TASK BRIEF
Within the listing below, please copy exactly the lines between the line holding "Image resolution: width=329" and the line holding "the built-in AI", inclusive.

INPUT MATERIAL
#####
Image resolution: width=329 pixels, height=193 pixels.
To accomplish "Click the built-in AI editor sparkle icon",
#####
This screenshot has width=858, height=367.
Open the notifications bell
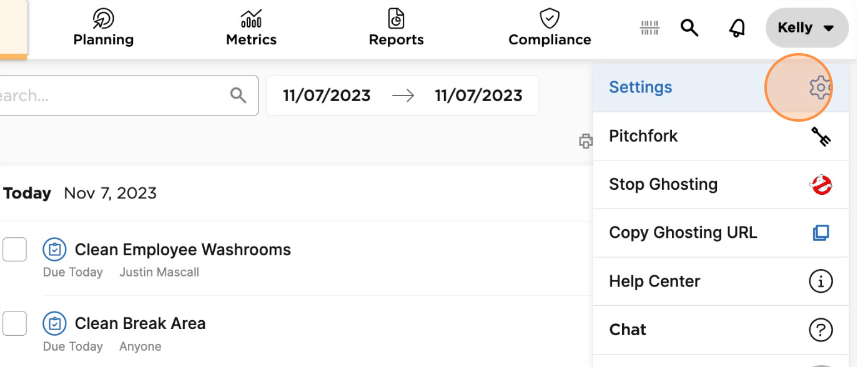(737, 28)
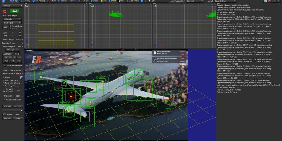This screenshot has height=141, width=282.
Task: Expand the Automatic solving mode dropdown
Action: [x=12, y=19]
#####
RESPONSE AREA
Image resolution: width=329 pixels, height=193 pixels.
To accomplish "Click the built-in AI editor sparkle icon",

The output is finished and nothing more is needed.